11-Jul-2004 -- A special report from the Alaska Virgin Confluence Trip Planning Service - "We’ve done all the legwork... Now you go grab the glory!"
Alaska’s Glacier Bay National Park [www.nps.gov/glba] contains three degree confluence points – 59N136W, 59N137W, and 59N138W. In the same order, one overlooks the east arm of the Bay (Muir Inlet), one the west arm (Tarr Inlet), and one the Gulf of Alaska on the park’s western coast. On a flight-seeing trip out and back from the airport at Gustavus AK to visit Glacier Bay National Preserve, the national park’s less strictly regulated neighbor to the northwest, I was able to conduct an aerial inspection of all three. My thanks to the good folks at Air Excursions, LLC ("Charter Service throughout S.E. Alaska"), who made the trip possible. We found them to be quite accommodating, and I heartily recommend them to anyone wanting to travel in the Juneau – Glacier Bay region [www.airexcursions.com].
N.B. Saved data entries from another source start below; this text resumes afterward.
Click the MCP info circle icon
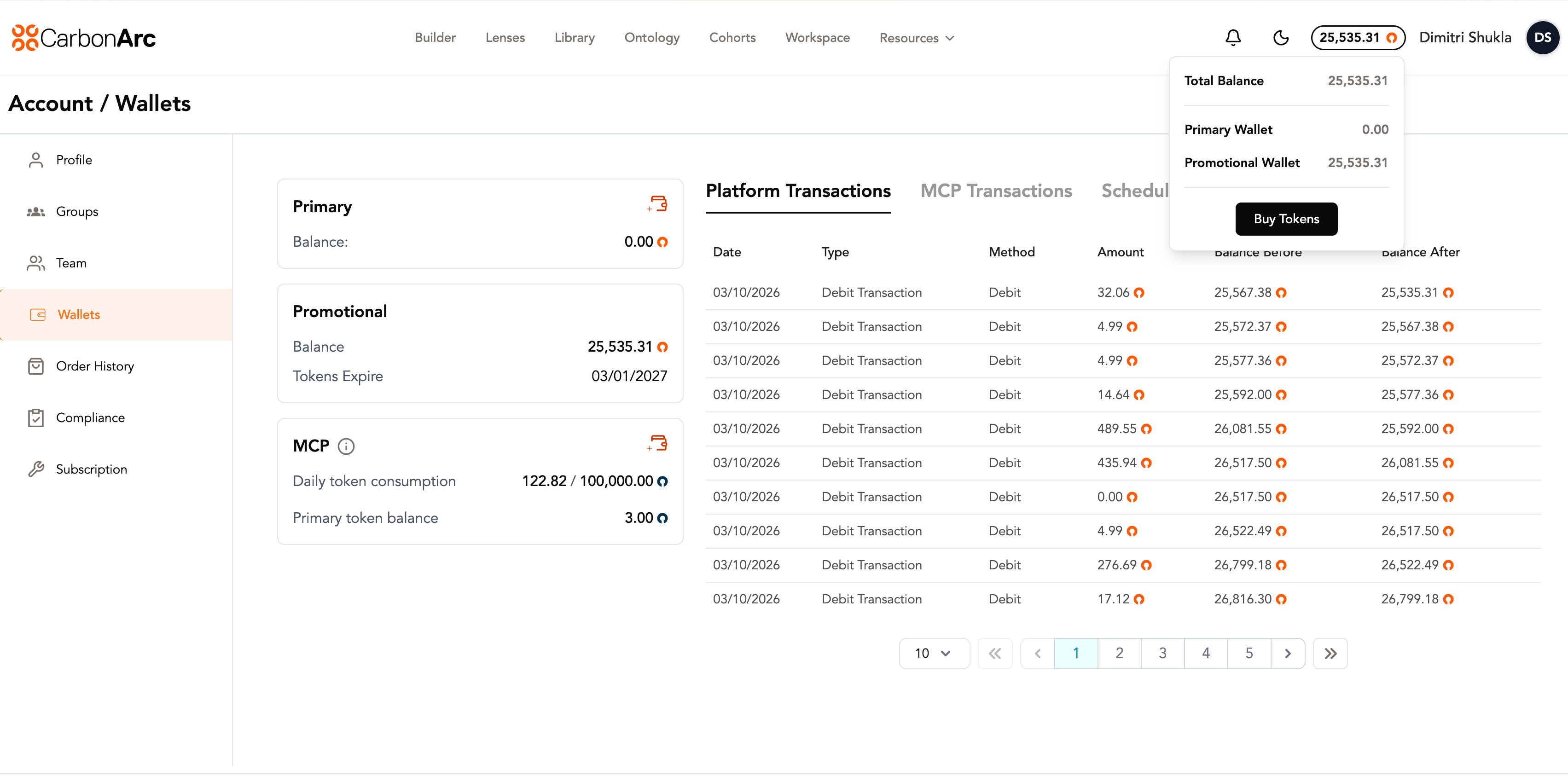Screen dimensions: 1568x776 (346, 446)
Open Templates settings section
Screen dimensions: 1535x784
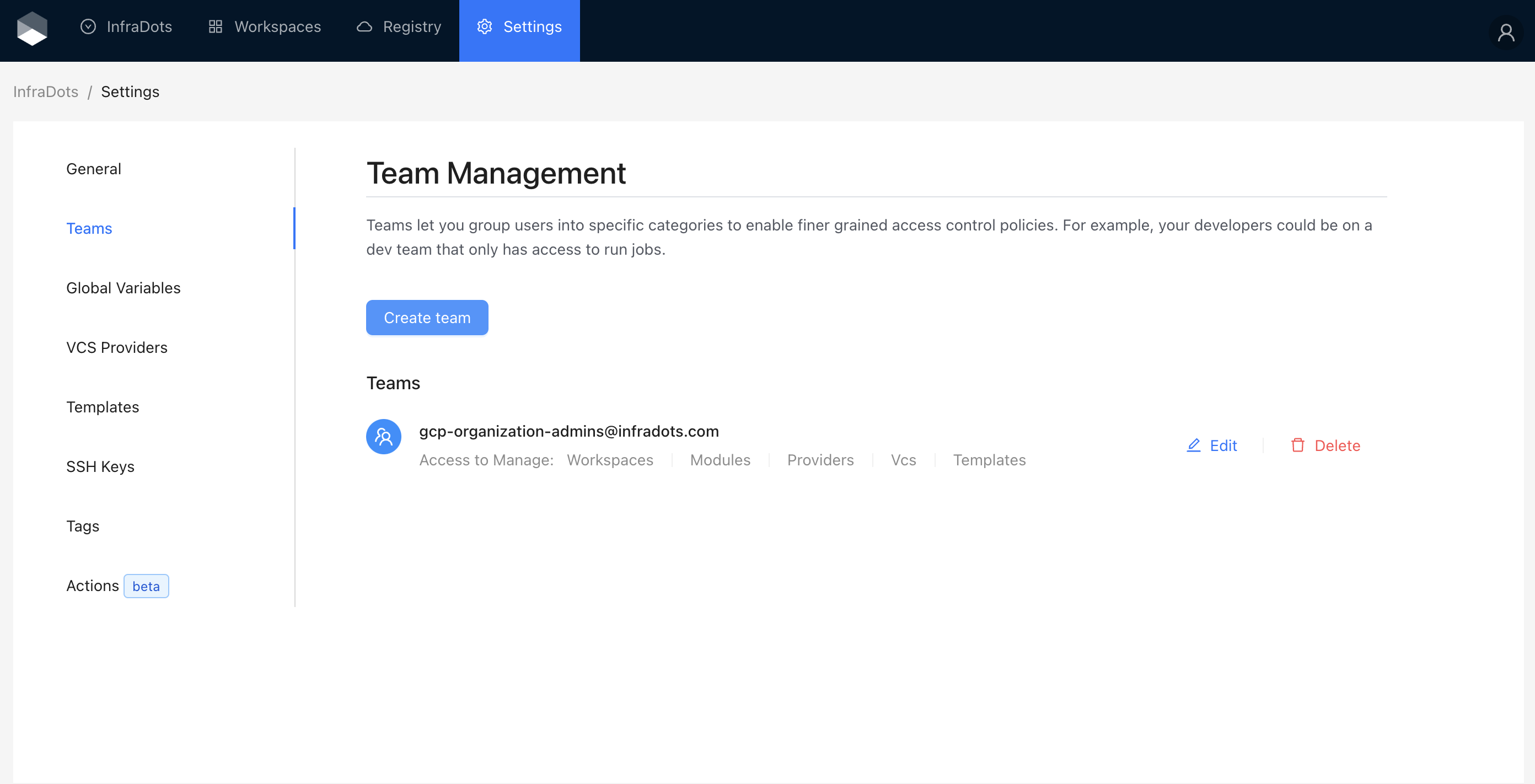(103, 407)
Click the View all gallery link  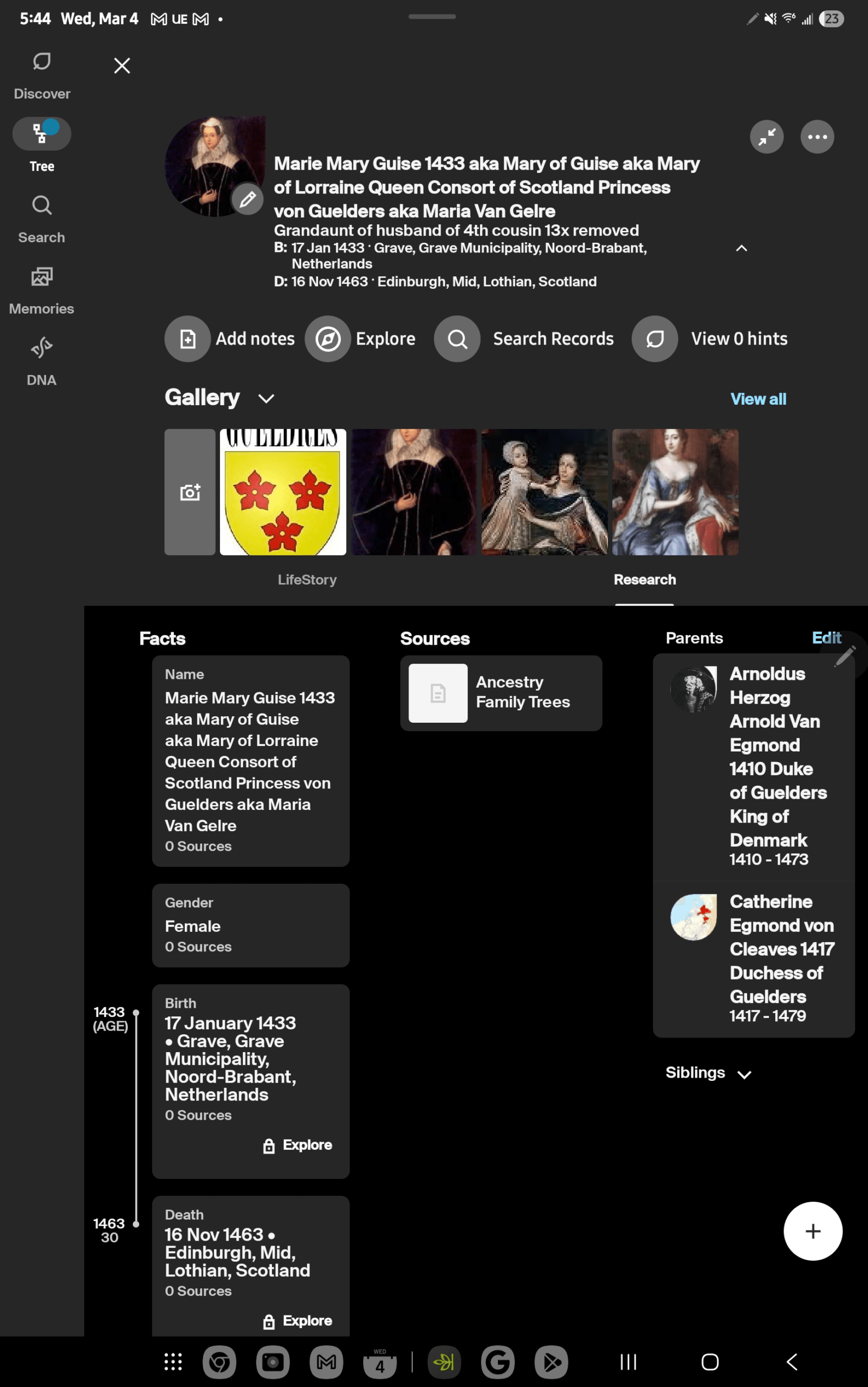759,399
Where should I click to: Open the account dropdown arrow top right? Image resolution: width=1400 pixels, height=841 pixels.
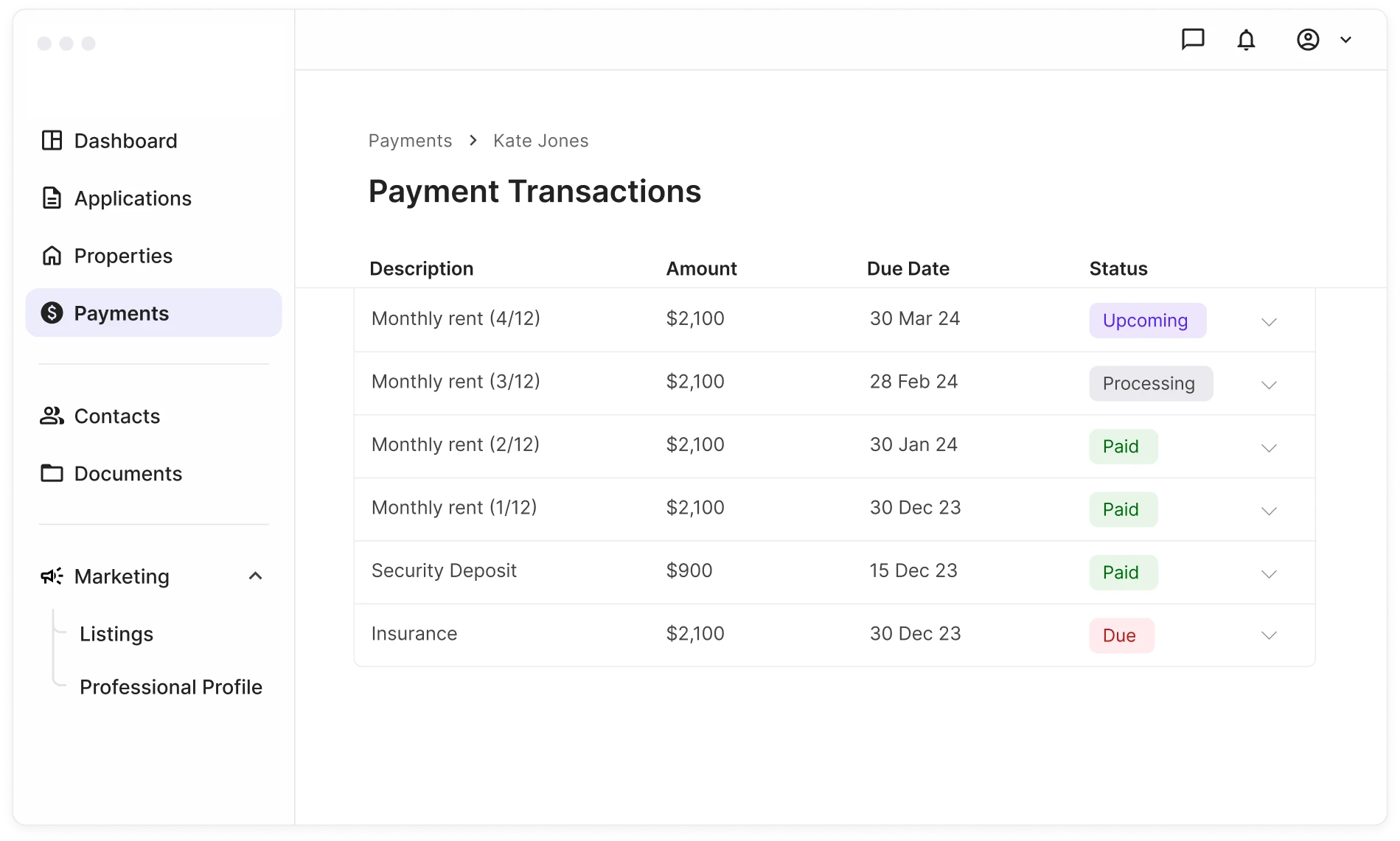click(1346, 39)
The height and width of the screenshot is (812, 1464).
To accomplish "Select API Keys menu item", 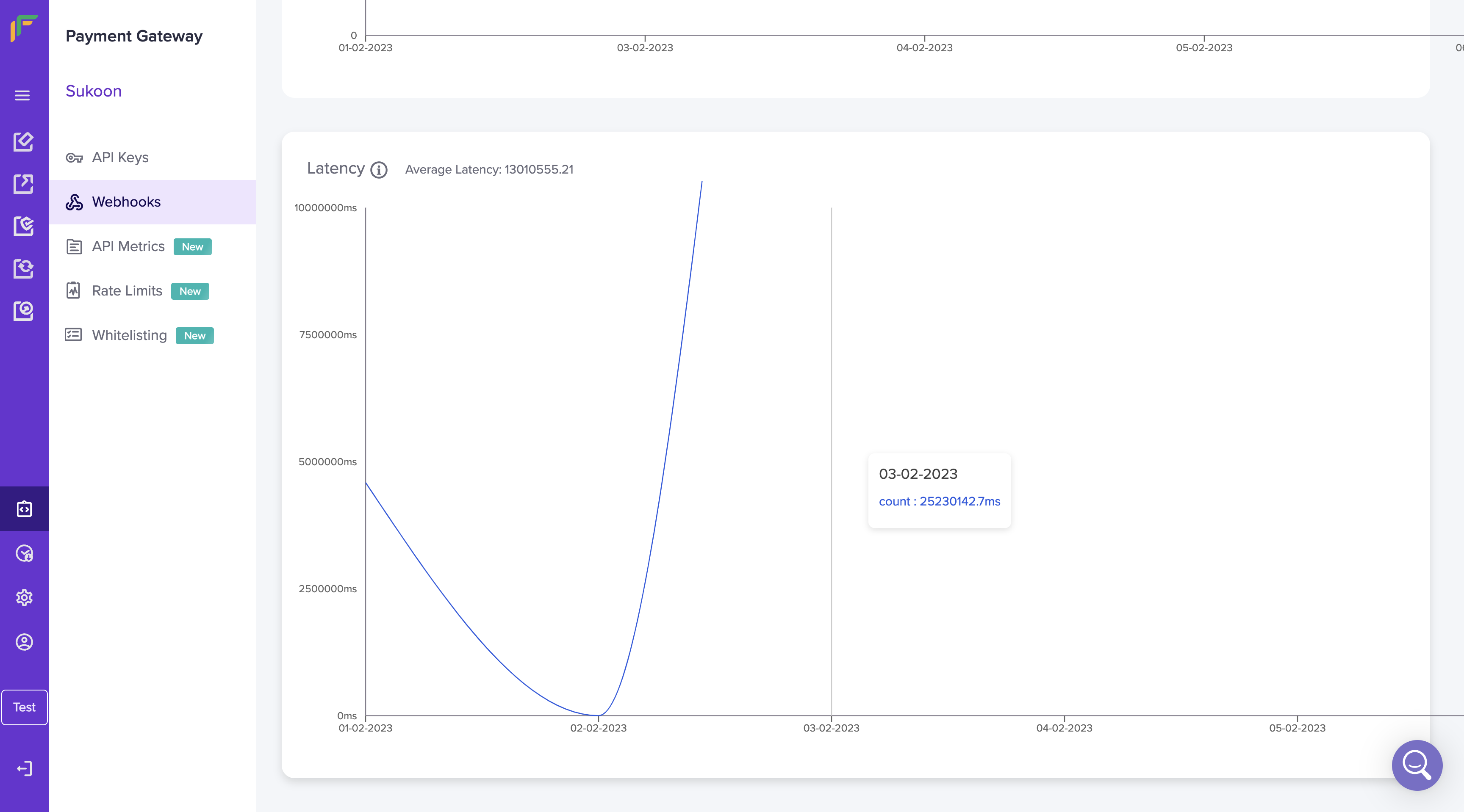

Compared to typical summer weather in Alaska, July 11th was a glorious day to be up in a small plane; but the calm conditions, combined with the temperature difference between land and water, produced quite a bit of haze, as is evidenced in the accompanying photographs. However, as two of these CPs have had no previous activity, I will post these pictures as an aid to someone with the time and money to get "up close and personal" with some spectacular Alaskan scenery.
Exactly 263 years [less four days] earlier, recorded history of this area may have in fact begun with a hunt for this very degree confluence point. Certainly the grid system was on the minds of the crew of the Russian packet boat "St. Paul," commanded by Alexis Tchirikov. As the ship caught sight of the then unnamed Fairweather Range of mountains, their log for July 15, 1741 records: "This must be America, judging by the latitude and longitude." Now as then, the Glacier Bay coast is characterized by a number of high peaks quite close to the shoreline. Mt. Fairweather, at 15,300’, is barely 15 miles from the ocean’s edge.
59N138W sits just west of the Fairweather Fault, which splits off land from Icy Point to Russell Fjord north of Yakutat. The CP sits about half way up the slope of an unnamed hill which rises sharply to 2058 feet above sea level, less than a mile inland. Just to the north, the Grand Plateau Glacier spills across the fault valley and down to the sea. In early July the mostly landlocked bay at the foot of the glacier was still filled with chunks of ice. By August the bay should be clear, and allow the confluence hunter a water route to within three quarters of a mile of his destination.
The Fairweather Fault is a feature similar to California’s famous San Andreas rift. A geologic examination near the CP would reveal the bedrock is out of alignment along opposite sides of the fault, as the oceanic plate has collided with the continental plate, heaving up the huge mountains that mark this coast. The power of this process was demonstrated in July 1958 at Lituya Bay, just to the south of the CP. A quake along the Fairweather Fault dislodged rain-soaked rubble from the bay’s steep headwall. The resulting wave reached an elevation of 1,700 feet [525 meters] wreaking havoc all the way to the mouth of the bay, seven miles distant; destroying one boat and sweeping another out to sea. Flying over the area a half century later, the devastated Lituya Bay cliff scar is still prominent.